* **GIVEN PASSAGE**
— Start —
Airports. I’ve been in them a lot lately, and I’ve recognized a pattern. They make me cry. Or at least now they do. This, I discovered several days ago in Terminal B of the Denver airport. Cycling through memories has replaced reading a book while I wait at the boarding gate. They hit me hard, both the beautiful and the difficult. They make me cry.
The last time I flew with Emery and her then-3-year-old and 5-year-old children, Emery insisted on driving to the airport. She wanted to control the schedule, and, as the one with two small children, she had earned that right. She also wanted to leave at least an hour later than I would have, which made me nervous. I like to be early, really early, for the “just in case” situations that have yet to happen.
We drove row by row through the parking garage at the Denver airport for longer than I was comfortable with. Emery reassured me that we were fine on time, but after 30 minutes of driving up and down full row after full row, she said we probably should have left earlier, and that was when the real panic set in for me. We eventually found a spot and, loaded down with luggage and two children, rushed to our gate, arriving ten minutes before boarding. Emery told me her timing was perfect because, when she travels with her children, she likes to cut it as close as she can given the limited patience kids have with travel. As a mom, I understood. As someone who is always early, I didn’t, but I loved traveling with Emery, anxiety and all. She was teaching me patience with each of our trips, although I still can’t let go of my “can’t be there too early” timeline.
— End —
* **INFORMATION PROVIDED**
— Start —
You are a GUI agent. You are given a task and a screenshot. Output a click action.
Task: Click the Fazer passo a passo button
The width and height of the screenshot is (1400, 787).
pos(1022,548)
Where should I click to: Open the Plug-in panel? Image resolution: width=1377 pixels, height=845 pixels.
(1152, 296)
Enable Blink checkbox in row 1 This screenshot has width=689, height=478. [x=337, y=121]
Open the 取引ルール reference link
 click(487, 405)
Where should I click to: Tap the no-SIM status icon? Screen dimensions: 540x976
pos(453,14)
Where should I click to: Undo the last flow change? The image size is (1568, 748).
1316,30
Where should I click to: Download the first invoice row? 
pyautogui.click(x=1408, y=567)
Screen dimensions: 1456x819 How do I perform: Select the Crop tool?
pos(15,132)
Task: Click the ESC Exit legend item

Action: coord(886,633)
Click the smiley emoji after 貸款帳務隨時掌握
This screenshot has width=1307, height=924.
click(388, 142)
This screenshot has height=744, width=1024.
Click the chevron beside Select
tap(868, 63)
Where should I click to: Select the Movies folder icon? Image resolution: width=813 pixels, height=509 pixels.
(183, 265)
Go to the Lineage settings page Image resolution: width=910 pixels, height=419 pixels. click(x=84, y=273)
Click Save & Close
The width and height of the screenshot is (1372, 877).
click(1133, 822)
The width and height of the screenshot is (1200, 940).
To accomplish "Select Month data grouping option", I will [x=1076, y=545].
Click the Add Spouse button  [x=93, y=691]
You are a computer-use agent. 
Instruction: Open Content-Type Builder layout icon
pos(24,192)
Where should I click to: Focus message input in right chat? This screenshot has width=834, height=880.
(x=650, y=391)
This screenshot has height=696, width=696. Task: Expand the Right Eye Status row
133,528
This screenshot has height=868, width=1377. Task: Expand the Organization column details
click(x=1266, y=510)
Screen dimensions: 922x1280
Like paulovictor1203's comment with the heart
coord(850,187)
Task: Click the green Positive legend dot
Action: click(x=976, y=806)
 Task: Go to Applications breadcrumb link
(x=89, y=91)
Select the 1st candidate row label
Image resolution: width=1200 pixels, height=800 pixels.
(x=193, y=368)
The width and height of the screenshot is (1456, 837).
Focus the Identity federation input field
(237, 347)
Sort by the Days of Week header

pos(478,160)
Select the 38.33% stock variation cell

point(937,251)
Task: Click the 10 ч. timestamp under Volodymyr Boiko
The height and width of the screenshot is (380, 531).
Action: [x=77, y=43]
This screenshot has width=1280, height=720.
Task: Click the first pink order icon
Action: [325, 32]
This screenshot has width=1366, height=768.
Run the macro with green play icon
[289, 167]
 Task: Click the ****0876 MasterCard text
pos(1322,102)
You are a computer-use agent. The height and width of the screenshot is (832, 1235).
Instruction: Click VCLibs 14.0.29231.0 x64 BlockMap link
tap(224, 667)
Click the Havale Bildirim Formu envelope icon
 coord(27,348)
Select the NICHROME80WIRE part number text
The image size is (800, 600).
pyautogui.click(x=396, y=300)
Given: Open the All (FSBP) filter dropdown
— End —
* **DIRECTIVES**
- a) Rewrite the airport essay from "Airports. I’ve been" up to and including "yet to happen.", swapping every "children" for "kids".
- b) Please write the next part of the airport essay, picking up right after its last sentence.

* **RESULTS OF THE TASKS**
- a)
Airports. I’ve been in them a lot lately, and I’ve recognized a pattern. They make me cry. Or at least now they do. This, I discovered several days ago in Terminal B of the Denver airport. Cycling through memories has replaced reading a book while I wait at the boarding gate. They hit me hard, both the beautiful and the difficult. They make me cry.
The last time I flew with Emery and her then-3-year-old and 5-year-old kids, Emery insisted on driving to the airport. She wanted to control the schedule, and, as the one with two small kids, she had earned that right. She also wanted to leave at least an hour later than I would have, which made me nervous. I like to be early, really early, for the “just in case” situations that have yet to happen.

- b)
Today, while I waited at the same airport, with an hour and a half to spare, I wondered how many flights Emery and I had taken together. How many places? How many different airports?
The day after Emery died, my sons and I were at the Denver airport. Thomas was flying to his home in Portland, and Grant and I were flying to LA. My daughters-in-law had been by themselves during the horrific 2 1/2 days, with constant updates on Emery’s condition via phone calls, texts, and FaceTimes. We needed each other more than ever. We needed to meet each other at doorways with tearful embraces. When we returned to Boulder two days later, we would spend the next 3 1/2 weeks together in a rented house. Our non-Jewish family sitting shiva.
While we were returning the rental car Thomas and Grant had gotten when they arrived, the attendant, in a happy, overly cheerful voice, asked us how our trip had been. Thomas responded, “Not great,” and left it at that. The agent wasn’t satisfied and continued, “How can anyone come to Colorado and not have a great time?” Thomas looked at Grant and me, shook his head, and started unloading our luggage from the car without responding. That odd feeling that life had continued without stopping after our trauma, hit hard. He was only doing his job.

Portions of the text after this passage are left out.